— START OF Document excerpt —

The Speech or Debate Clause provides that "for any Speech or Debate in either House, [Senators and Representatives] shall not be questioned in any other Place." U.S. Const. art. I, Sec. 6, cl. 1. The relatively short judicial history of this clause has witnessed considerable interpretation as Congress has changed the way in which it performs its duties. Although the literal scope of this clause is limited, it is well-settled that the clause protects more than simply speeches and debates by Representatives and Senators on the floors and in the committees of the Congress. For example, the Supreme Court has held that the clause protects all "things generally done in a session of the House by one of its members in relation to the business before it." Kilbourn v. Thompson, 13 Otto 168, 103 U.S. 168, 204, 20 L.Ed. 377 (1881). It is equally clear that the clause protects Members' aides or assistants insofar as their conduct would be protected if performed by the Member himself. See Gravel v. United States, 408 U.S. 606, 618, 92 S.Ct. 2614, 2623, 33 L.Ed.2d 583 (1972).

— END OF Document excerpt —
— START OF Information supplied —

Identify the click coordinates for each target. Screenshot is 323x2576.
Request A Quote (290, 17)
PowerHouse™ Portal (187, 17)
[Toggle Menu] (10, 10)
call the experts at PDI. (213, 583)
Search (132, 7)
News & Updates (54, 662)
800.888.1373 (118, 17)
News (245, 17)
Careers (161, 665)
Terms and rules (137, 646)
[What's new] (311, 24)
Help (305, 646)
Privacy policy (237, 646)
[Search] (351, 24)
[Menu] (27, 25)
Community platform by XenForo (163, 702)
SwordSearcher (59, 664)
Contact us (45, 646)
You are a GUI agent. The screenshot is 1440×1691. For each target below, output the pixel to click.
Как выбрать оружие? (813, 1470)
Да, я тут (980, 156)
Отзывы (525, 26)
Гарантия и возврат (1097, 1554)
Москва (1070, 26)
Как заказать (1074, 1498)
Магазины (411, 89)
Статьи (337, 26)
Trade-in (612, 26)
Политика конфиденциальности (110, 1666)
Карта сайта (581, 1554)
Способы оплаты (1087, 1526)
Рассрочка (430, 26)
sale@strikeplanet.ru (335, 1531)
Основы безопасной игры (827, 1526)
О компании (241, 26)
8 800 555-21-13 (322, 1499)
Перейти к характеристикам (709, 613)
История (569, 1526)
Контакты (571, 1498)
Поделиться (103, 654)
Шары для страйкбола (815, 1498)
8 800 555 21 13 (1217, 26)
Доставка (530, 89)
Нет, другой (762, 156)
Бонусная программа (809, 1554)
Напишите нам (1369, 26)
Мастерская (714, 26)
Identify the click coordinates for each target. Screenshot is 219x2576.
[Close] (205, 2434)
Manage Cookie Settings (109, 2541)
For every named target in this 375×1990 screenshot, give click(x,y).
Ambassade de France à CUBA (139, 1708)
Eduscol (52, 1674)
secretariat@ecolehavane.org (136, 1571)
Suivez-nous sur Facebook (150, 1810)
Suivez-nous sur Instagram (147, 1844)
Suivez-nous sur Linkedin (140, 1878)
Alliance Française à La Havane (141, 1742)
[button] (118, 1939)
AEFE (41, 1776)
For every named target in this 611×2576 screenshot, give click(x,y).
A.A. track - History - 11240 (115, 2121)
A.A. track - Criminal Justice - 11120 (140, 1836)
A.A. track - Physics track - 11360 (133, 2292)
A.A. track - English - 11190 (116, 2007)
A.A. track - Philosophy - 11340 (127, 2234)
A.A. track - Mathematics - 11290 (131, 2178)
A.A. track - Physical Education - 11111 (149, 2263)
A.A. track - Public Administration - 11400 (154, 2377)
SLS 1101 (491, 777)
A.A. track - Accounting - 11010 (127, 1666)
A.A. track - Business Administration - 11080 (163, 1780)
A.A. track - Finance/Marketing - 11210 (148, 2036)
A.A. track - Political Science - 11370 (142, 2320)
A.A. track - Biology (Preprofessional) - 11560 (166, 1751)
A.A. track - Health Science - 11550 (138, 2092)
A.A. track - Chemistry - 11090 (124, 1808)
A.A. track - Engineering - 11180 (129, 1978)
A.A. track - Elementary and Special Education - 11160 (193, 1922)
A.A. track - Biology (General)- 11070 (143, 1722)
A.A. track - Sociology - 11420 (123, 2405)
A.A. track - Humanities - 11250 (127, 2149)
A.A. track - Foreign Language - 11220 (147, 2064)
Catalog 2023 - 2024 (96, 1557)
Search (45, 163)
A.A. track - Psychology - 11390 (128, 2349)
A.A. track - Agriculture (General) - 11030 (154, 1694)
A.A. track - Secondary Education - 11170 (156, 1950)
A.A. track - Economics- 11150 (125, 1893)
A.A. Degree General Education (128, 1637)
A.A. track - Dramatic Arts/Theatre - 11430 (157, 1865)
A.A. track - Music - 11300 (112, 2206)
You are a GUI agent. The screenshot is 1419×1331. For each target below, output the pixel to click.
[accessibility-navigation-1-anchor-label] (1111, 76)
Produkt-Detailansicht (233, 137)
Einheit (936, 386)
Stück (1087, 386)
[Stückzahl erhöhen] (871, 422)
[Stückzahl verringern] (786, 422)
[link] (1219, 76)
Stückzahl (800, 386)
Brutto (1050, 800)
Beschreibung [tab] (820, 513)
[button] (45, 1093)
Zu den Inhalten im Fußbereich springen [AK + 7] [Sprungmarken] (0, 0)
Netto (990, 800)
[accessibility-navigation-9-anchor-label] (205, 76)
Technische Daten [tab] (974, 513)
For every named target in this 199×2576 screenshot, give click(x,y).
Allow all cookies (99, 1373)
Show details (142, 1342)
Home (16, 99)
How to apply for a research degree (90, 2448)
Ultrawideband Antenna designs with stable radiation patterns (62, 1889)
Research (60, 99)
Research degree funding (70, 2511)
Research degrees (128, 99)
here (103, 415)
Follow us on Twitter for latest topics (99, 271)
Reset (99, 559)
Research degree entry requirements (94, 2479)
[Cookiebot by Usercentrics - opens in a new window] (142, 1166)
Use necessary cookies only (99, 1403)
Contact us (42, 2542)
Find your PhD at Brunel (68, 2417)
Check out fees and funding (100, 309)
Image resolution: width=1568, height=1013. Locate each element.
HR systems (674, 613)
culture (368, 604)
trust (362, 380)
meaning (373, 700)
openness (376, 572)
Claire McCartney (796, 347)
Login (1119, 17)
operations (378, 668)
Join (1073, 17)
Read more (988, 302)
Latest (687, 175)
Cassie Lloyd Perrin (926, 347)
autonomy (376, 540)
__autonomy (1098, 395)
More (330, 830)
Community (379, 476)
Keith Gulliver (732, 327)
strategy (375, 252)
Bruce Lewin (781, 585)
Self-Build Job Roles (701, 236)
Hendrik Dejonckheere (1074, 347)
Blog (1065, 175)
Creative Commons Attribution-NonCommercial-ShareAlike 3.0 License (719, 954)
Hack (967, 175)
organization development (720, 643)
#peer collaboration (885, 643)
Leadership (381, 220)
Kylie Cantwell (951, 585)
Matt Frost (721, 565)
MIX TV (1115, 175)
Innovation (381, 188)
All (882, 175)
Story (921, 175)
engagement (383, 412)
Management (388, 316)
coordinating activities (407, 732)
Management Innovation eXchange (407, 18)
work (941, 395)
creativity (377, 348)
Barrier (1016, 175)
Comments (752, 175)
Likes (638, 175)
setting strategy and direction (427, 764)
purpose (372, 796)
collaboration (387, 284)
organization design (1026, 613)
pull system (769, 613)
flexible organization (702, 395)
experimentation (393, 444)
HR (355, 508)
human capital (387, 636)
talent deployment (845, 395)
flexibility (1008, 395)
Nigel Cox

— END OF Information supplied —

- Short exercise
Could you take the passage on the Speech or Debate Clause further, picking up right after its final sentence?

- Written response
Congressional personnel decisions present difficult questions of Speech or Debate Clause immunity because the congressional action at issue may be slightly removed from the direct legislative process. In construing the Speech or Debate Clause in this context, we are mindful of James Madison's advice that "[i]n the application of the [Speech or Debate Clause] to emerging cases ... the reason and necessity of the privilege must be the guide." 4 Writings of James Madison 221 (1865). Thus, we employ a functional approach to interpreting the Speech or Debate Clause, being further influenced by the view that the clause "ought not be to construed strictly, but liberally, that the full design of it may be answered." Coffin v. Coffin, 4 Mass. 1 (1808), quoted in Kilbourn, 13 Otto 168, 103 U.S. at 203. See United States v. Johnson, 383 U.S. 169, 180, 86 S.Ct. 749, 755, 15 L.Ed.2d 681 (1966); McSurely v. McClellan, 553 F.2d 1277, 1284 (D.C.Cir.1976), cert. dismissed, 438 U.S. 189, 98 S.Ct. 3116, 57 L.Ed.2d 704 (1978).

The Speech or Debate Clause is intended to protect the integrity of the legislative process by restraining the judiciary and the executive from questioning ...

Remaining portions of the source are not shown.